Web-based communication systems allow companies to easily communicate internally and externally, all while saving the communications in case they are needed for reference in the future, reducing paper costs and limiting a company’s eco-footprint.
GPS technology allows utility workers to capture GPS coordinates (latitude and longitude) of utility poles and assets in the field in order to provide exact location information for pole inventories and repairs. It also quickens the inventory process – workers can capture location coordinated with the click of a button.
When people hear the term social media they may immediately think of catching up with their friends from high school, but social media can be a very important tool for utility companies. For example, social media, such as Twitter or Facebook is now used to provide information to customers regarding estimated power restoration times after weather systems that cause widespread outages.

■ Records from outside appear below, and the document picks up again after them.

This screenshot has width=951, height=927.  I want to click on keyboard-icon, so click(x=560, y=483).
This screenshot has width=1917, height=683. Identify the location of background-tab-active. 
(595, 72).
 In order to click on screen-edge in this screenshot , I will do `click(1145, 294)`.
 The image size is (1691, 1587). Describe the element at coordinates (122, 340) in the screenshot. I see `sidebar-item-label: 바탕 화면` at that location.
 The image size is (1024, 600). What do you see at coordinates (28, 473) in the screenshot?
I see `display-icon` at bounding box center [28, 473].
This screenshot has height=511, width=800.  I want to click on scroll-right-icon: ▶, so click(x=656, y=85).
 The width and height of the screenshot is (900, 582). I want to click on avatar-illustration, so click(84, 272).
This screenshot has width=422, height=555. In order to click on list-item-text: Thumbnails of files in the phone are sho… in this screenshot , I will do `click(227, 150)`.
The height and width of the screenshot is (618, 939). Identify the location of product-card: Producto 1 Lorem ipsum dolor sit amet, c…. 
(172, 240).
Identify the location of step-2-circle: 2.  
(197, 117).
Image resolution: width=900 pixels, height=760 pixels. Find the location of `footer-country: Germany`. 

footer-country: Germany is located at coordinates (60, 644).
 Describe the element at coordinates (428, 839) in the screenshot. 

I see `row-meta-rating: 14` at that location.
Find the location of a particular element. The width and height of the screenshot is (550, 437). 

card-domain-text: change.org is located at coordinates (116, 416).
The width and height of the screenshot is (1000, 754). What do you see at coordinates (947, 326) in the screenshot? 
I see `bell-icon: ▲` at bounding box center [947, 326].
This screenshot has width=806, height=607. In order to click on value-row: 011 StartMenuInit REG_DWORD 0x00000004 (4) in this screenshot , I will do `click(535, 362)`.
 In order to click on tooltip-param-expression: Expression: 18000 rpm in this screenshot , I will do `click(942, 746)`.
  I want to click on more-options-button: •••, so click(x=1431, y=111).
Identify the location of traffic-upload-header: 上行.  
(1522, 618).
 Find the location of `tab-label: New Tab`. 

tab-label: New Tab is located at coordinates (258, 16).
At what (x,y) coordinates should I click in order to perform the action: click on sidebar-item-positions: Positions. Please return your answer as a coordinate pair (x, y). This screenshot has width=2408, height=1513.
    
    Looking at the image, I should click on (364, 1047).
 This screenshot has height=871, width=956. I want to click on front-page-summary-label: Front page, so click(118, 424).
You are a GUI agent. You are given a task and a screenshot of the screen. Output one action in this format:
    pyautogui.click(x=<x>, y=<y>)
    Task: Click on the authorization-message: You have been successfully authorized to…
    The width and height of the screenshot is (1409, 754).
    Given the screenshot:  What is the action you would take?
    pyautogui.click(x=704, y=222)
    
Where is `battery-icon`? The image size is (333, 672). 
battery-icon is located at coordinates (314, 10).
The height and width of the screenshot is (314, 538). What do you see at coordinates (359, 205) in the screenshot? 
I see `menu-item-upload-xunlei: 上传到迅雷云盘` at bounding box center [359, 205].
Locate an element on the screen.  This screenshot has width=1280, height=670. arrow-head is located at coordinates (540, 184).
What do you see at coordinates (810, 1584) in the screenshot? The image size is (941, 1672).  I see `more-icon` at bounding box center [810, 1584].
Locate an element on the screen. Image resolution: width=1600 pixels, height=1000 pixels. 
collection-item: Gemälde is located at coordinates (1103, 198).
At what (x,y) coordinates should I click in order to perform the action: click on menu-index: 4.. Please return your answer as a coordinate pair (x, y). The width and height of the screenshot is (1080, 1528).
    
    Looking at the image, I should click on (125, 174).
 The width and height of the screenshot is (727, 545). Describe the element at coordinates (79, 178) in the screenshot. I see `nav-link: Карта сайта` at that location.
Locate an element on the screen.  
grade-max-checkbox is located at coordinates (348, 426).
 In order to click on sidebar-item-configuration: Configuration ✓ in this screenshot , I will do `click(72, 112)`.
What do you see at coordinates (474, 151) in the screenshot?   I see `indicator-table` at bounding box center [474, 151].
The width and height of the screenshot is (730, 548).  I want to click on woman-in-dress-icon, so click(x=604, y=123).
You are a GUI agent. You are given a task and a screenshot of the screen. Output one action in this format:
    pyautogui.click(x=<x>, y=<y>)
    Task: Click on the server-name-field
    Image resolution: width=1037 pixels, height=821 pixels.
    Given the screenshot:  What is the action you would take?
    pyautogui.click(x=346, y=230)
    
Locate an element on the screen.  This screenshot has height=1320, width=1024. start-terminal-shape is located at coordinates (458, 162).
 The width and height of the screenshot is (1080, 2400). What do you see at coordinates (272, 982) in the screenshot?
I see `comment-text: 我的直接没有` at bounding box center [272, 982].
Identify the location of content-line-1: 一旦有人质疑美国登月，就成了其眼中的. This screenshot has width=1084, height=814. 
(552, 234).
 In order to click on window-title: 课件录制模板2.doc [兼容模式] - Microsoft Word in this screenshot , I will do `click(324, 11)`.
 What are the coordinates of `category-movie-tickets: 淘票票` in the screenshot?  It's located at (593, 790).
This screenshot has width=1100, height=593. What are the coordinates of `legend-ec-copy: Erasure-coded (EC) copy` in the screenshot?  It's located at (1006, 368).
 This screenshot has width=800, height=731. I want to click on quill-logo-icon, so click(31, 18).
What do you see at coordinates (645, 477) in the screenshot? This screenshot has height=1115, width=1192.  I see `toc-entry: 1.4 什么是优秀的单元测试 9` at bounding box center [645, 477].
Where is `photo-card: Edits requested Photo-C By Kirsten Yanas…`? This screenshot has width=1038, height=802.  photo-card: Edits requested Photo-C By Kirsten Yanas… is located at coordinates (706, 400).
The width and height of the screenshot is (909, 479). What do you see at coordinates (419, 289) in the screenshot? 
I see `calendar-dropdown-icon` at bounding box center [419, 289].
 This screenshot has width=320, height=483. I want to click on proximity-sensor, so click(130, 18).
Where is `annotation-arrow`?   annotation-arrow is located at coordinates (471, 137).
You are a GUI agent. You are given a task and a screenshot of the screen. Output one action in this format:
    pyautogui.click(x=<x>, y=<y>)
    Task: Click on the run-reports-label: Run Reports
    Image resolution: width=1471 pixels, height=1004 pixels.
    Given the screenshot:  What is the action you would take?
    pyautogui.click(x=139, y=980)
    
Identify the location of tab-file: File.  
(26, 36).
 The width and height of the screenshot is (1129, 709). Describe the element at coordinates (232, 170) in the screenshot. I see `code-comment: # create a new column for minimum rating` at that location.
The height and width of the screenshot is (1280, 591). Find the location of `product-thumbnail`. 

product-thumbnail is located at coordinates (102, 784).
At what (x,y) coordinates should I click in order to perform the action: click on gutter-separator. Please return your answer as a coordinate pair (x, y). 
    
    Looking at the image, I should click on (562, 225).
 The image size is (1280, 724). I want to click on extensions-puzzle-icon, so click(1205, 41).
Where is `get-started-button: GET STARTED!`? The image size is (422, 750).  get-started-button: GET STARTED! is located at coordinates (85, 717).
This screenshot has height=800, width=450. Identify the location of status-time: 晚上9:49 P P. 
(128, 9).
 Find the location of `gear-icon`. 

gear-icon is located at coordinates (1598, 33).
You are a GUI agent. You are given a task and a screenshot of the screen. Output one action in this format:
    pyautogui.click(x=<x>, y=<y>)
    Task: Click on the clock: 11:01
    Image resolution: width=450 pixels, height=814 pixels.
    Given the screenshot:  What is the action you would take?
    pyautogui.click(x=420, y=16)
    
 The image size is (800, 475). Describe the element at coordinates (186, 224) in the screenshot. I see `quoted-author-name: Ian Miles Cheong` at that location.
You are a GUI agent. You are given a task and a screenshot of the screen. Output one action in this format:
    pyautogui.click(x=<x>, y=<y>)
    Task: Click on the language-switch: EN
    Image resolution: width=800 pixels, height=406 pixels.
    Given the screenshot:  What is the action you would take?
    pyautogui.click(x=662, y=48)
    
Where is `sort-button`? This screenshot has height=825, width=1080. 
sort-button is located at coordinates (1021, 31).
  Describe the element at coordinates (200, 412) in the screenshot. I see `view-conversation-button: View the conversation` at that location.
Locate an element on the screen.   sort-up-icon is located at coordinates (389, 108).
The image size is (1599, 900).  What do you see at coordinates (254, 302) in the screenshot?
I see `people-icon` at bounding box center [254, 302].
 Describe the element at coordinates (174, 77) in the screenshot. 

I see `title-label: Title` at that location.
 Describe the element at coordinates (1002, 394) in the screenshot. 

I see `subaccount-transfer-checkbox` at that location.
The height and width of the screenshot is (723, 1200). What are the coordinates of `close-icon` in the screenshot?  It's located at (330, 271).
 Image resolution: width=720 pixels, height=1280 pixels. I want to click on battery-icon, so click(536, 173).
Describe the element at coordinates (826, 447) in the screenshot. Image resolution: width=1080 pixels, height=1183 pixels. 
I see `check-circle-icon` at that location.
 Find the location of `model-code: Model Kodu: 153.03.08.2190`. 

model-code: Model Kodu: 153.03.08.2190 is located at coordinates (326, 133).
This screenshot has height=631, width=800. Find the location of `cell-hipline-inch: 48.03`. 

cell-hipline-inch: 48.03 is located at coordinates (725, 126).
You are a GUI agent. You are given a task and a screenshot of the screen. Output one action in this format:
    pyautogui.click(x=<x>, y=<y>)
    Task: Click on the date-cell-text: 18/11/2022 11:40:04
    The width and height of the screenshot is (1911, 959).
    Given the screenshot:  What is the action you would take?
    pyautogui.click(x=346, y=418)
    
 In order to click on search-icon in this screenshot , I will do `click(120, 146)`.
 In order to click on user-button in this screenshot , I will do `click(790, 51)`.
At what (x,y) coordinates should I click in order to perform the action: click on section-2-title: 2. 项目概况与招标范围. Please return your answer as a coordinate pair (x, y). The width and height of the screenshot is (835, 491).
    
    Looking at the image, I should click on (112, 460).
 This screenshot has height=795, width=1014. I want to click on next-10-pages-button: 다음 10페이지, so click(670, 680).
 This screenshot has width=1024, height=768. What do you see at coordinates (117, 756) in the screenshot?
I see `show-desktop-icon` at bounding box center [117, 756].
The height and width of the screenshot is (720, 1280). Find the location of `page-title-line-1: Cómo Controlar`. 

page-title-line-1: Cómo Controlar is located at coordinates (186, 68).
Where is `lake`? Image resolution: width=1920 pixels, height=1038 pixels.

Utility companies are now even embracing smart phone technology and developing apps. One such app lets users report leaning utility poles and trees growing into power lines. “The application allows users to use a smart phone to photograph the hazard and the closest utility pole number corresponding to the hazard’s location, identify its GPS coordinates, and define the hazard type from a drop-down menu.” The data will then be provided to the local utility companies for further action.1
There are many more ways than those listed here to improve utility pole management through advanced technology, and there will continue to be even more as technology advances. It is often easier to accept these new technologies when they affect the physical industry assets such as the utility poles, however, the value of technological improvements for the management of poles can be even greater.